# Start of EXERCISE INPUTS

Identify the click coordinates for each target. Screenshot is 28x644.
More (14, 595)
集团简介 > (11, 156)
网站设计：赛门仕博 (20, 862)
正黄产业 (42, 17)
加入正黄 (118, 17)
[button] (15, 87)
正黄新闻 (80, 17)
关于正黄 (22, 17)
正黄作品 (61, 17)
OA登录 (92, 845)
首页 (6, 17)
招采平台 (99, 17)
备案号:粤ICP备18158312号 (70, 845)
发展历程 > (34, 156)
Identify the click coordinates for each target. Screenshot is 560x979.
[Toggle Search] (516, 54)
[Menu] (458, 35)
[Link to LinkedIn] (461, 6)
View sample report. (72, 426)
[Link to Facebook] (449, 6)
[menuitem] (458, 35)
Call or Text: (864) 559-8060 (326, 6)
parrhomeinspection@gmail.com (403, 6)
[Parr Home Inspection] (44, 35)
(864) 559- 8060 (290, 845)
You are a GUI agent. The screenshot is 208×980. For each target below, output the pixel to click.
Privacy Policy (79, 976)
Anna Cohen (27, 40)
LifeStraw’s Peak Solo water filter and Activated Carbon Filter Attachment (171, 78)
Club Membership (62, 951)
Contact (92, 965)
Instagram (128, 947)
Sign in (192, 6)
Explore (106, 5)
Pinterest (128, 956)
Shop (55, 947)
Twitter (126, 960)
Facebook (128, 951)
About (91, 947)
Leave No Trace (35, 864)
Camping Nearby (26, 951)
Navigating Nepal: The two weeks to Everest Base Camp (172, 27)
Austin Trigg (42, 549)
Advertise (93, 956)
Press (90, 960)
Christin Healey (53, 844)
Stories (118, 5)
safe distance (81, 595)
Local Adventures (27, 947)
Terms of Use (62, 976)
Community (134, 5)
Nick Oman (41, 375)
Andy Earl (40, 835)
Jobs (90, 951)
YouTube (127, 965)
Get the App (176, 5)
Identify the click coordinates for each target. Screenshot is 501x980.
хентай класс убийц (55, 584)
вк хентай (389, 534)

# End of EXERCISE INPUTS

→ **REQUEST**
Copy the entries again from the line containing "网站设计：赛门仕博 (20, 862)" through the line containing "About (91, 947)", both included. Keep every line as it is except the coordinate pairs, where both numbers should be lowered by 150.

→ **EXERCISE SOLUTION**
网站设计：赛门仕博 (-130, 712)
正黄产业 (-108, -133)
加入正黄 (-32, -133)
[button] (-135, -63)
正黄新闻 (-70, -133)
关于正黄 (-128, -133)
正黄作品 (-89, -133)
OA登录 (-58, 695)
首页 (-144, -133)
招采平台 (-51, -133)
备案号:粤ICP备18158312号 (-80, 695)
发展历程 > (-116, 6)
Identify the click coordinates for each target. Screenshot is 560x979.
[Toggle Search] (366, -96)
[Menu] (308, -115)
[Link to LinkedIn] (311, -144)
View sample report. (-78, 276)
[Link to Facebook] (299, -144)
[menuitem] (308, -115)
Call or Text: (864) 559-8060 (176, -144)
parrhomeinspection@gmail.com (253, -144)
[Parr Home Inspection] (-106, -115)
(864) 559- 8060 (140, 695)
You are a GUI agent. The screenshot is 208×980. For each target below, output the pixel to click.
Privacy Policy (-71, 826)
Anna Cohen (-123, -110)
LifeStraw’s Peak Solo water filter and Activated Carbon Filter Attachment (21, -72)
Club Membership (-88, 801)
Contact (-58, 815)
Instagram (-22, 797)
Sign in (42, -144)
Explore (-44, -145)
Pinterest (-22, 806)
Shop (-95, 797)
Twitter (-24, 810)
Facebook (-22, 801)
About (-59, 797)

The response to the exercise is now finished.